Recall that in March, 2013 when the Sultan of Sokoto, Alhaji Muhammadu Sa’ad Abubakar, openly canvassed the amnesty idea for Boko Haram, it did not go down well with patriotic Nigerians. Indeed, I wasted no time in writing an opinion essay titled, “No Amnesty for Boko Haram”, as a response to his call.

But here we are again eight years after, with another renowned Islamic scholar, the Kaduna-based Sheikh Ahmed Gumi, making a similar call to the Federal Government requesting amnesty for bandits in exchange for peace in Zamfara State! Gumi believes that dialogue with the bandits or even Boko Haram is an important strategy. The aim is to douse tension occasioned by the current insecurity in the country. He is also canvassing compensation for the victims. Yes, you read that right!

But the all-important question this regime has to answer is, if indeed there is any morality in granting amnesty to the terrorists and bandits then, why fight against them in the first instance? Why has it not stopped the killings and kidnappings across the country? Is the government not supposed to be a father figure, to inculcate in his children high moral standards and punish the wayward ones, to serve as a deterrent to others?

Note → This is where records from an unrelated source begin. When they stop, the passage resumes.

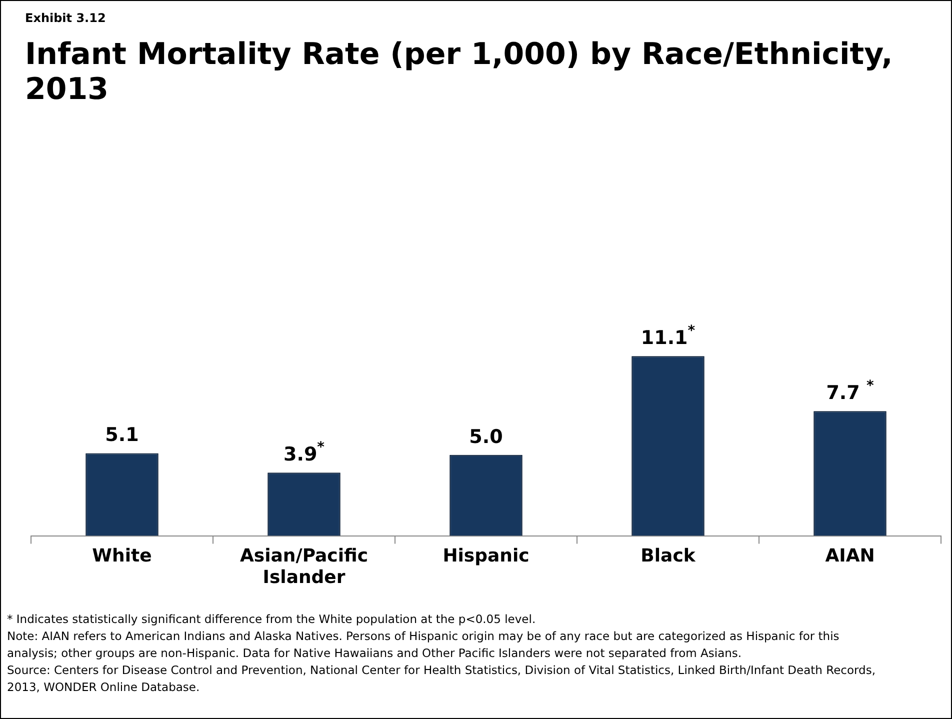 The height and width of the screenshot is (719, 952). Describe the element at coordinates (272, 620) in the screenshot. I see `text: * Indicates statistically significant difference from the White population at the p<0.05 level.` at that location.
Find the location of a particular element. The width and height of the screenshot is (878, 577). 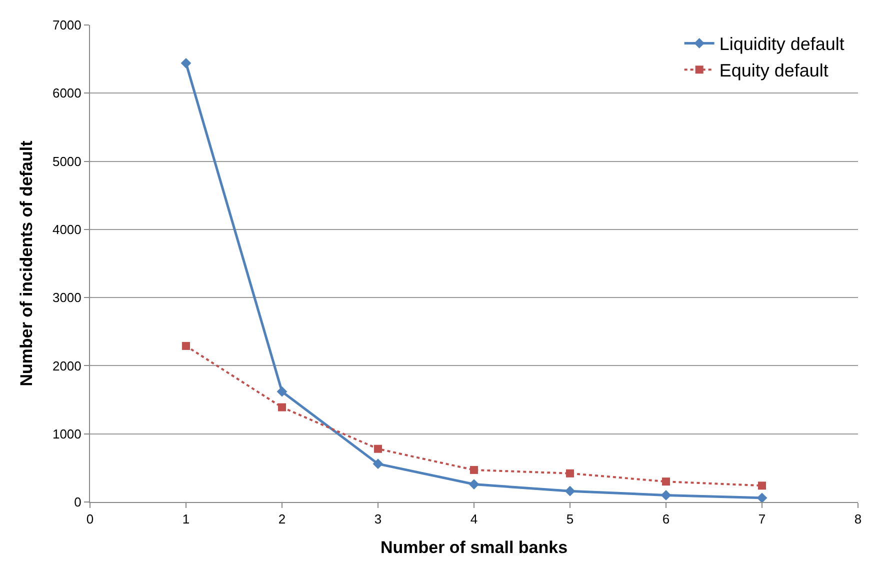

x-tick-label: 0 is located at coordinates (90, 520).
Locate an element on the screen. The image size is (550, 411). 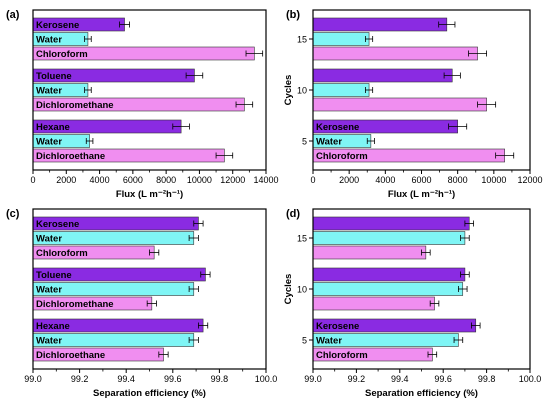
panel-label: (c) is located at coordinates (13, 214).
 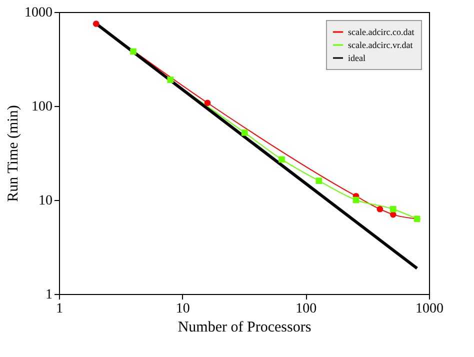 I want to click on y-tick-label: 100, so click(x=42, y=107).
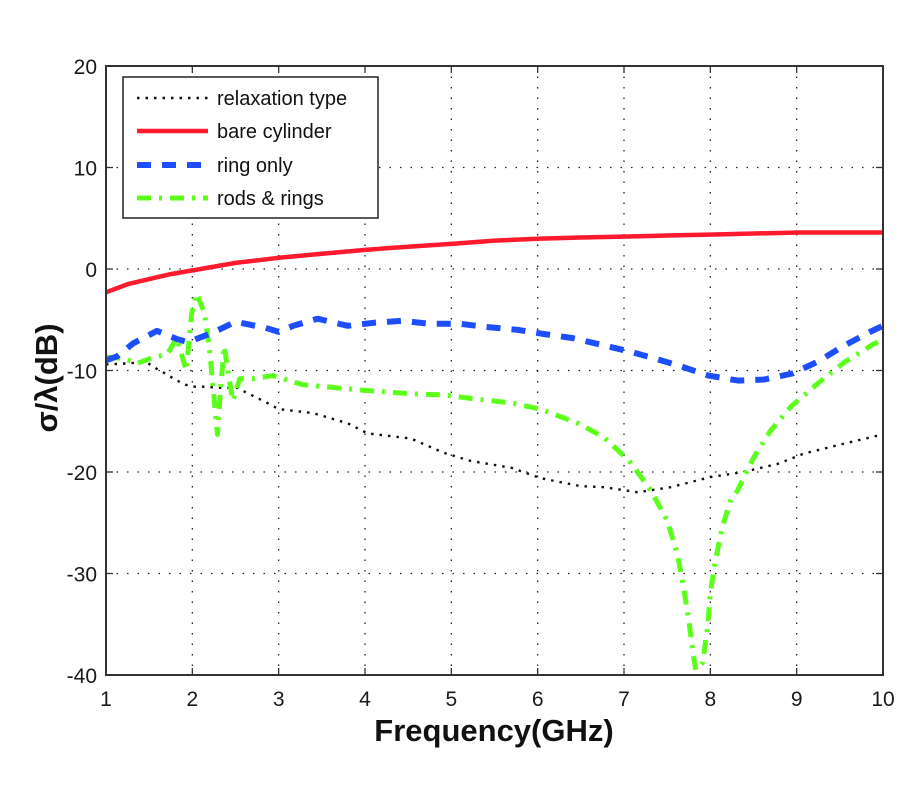 This screenshot has height=800, width=900. What do you see at coordinates (282, 99) in the screenshot?
I see `legend-label: relaxation type` at bounding box center [282, 99].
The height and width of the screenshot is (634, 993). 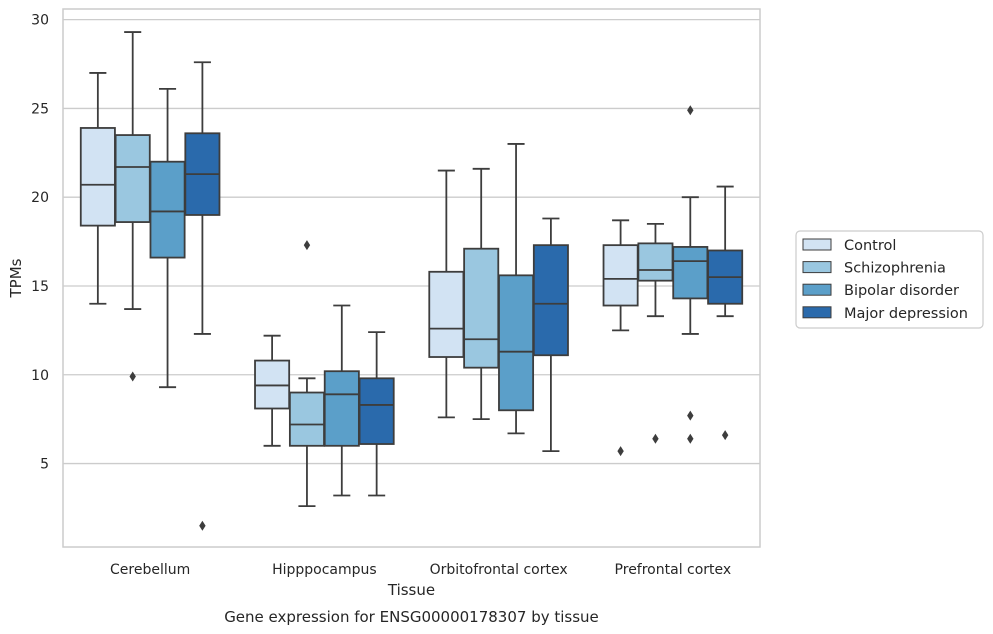 I want to click on legend-frame, so click(x=890, y=280).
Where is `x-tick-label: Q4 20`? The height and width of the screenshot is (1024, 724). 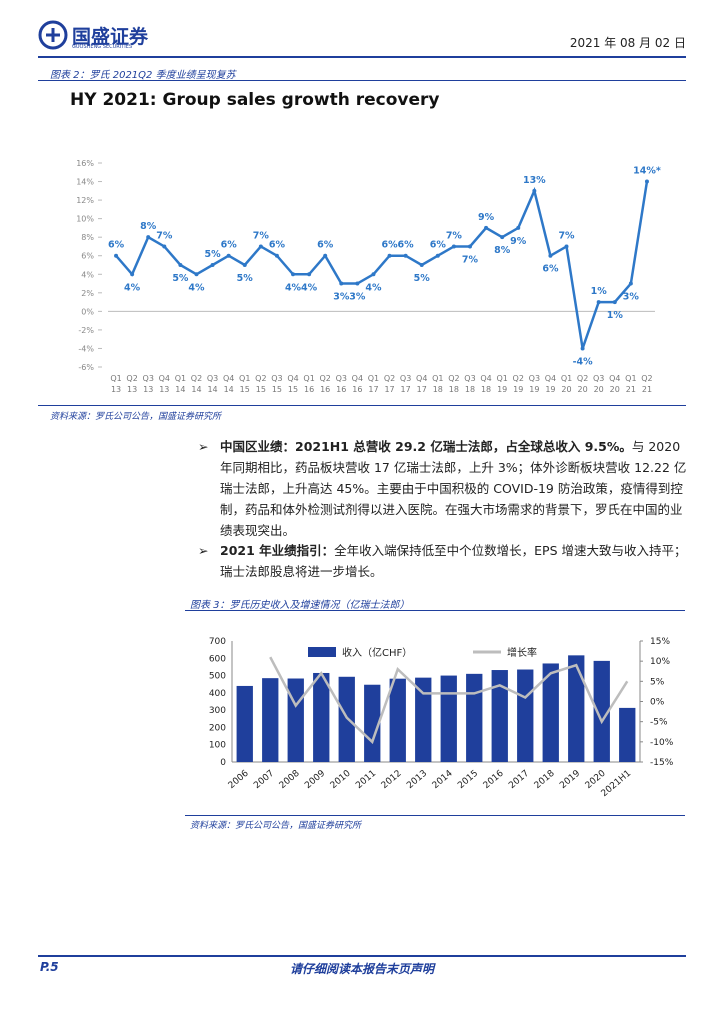 x-tick-label: Q4 20 is located at coordinates (614, 384).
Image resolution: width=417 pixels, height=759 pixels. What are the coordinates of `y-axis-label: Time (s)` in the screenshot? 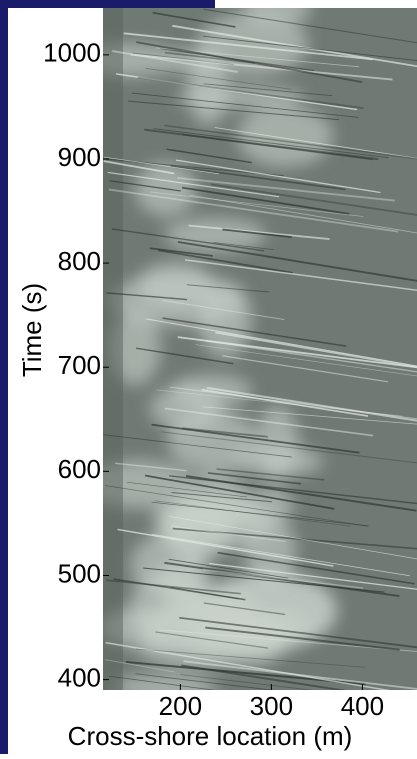 It's located at (32, 330).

Similarly, is the government not expected to put in place practical, proactive measures and mechanisms to forestall bloodshed or when and where it erupts to nip it in the bud? Should a father not treat all his children as equals and castigate the wrong doer immediately he steps out of line and crosses the boundary of decency, so as to correct others watching?

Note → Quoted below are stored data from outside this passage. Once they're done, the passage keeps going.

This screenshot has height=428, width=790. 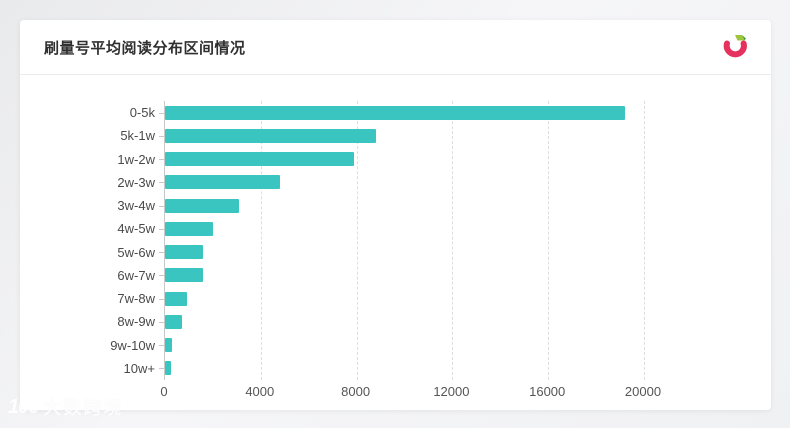 I want to click on bar-row: 9w-10w, so click(x=396, y=346).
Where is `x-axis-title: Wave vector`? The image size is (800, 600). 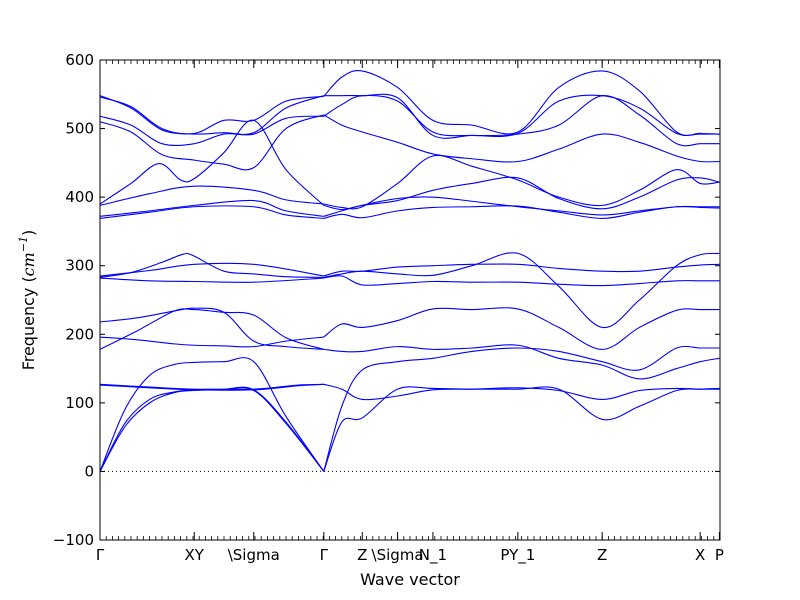 x-axis-title: Wave vector is located at coordinates (410, 580).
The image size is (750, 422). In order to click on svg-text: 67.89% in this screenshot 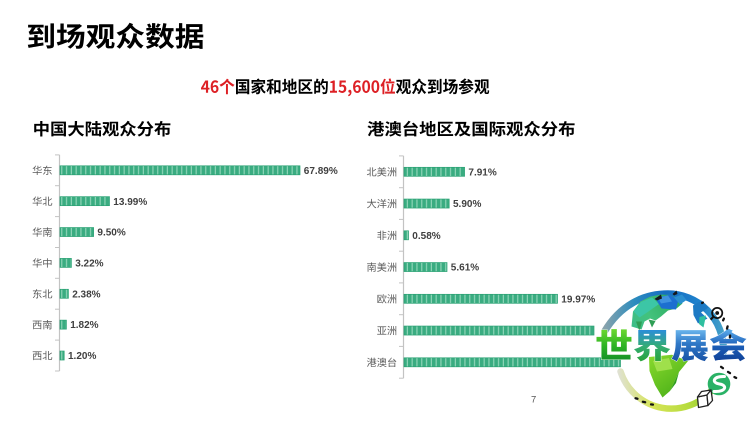, I will do `click(321, 172)`.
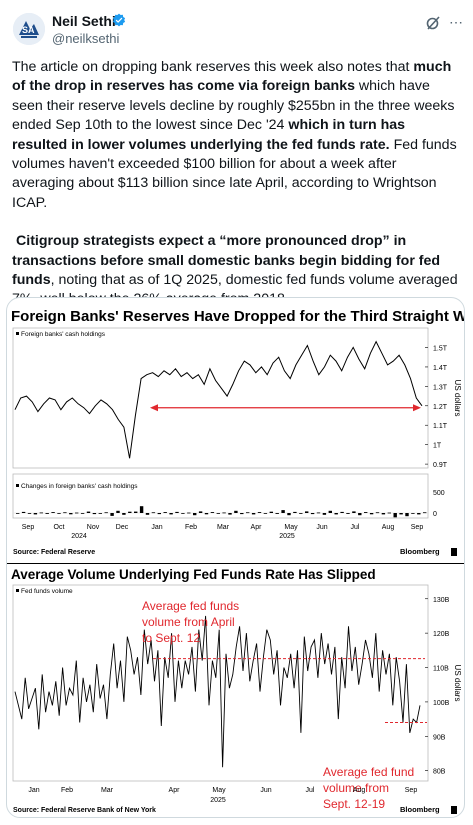  I want to click on x-tick-label: Sep, so click(418, 528).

So, the critical question is this: Why did prominent northerners (Gumi, Nasir el-Rufai, Bashir Tofa, Paul Unongo) now crying foul not say a word of public condemnation when the criminal elements amongst the Fulani herders were busy maiming, raping and killing innocent citizens in the states of Benue, Adamawa, Taraba, Enugu, and down to the west until one Sunday Adeyemi, (aka Igboho) took up the gauntlet to say that enough was indeed enough of the open maltreatment of his people? For some Northern elite to have brazenly attacked Governor Rotimi Akeredolu, for protecting his people from the fully armed killer Fulani herdsmen is telling Nigerians that the killers are superior to their victims! That cannot and will never work in the 21st century Nigeria.

Let us be reminded that open cattle grazing is an outdated form of pastoral farming and thank God that the northern governors have recently admitted such, even if it took them eons to come to terms with the harsh reality. Animal husbandry is strictly a private business. It is the branch of agriculture concerned with animals that are raised for meat, milk and hides. It is therefore painful that it has become a dominant factor in Nigeria’s insecurity challenge, all of because of some self-serving agenda. Painfully, it is gradually snowballing into a storm of disunity, unless urgent and decisive steps are taken to reverse the drift to anarchy and a state of anomie.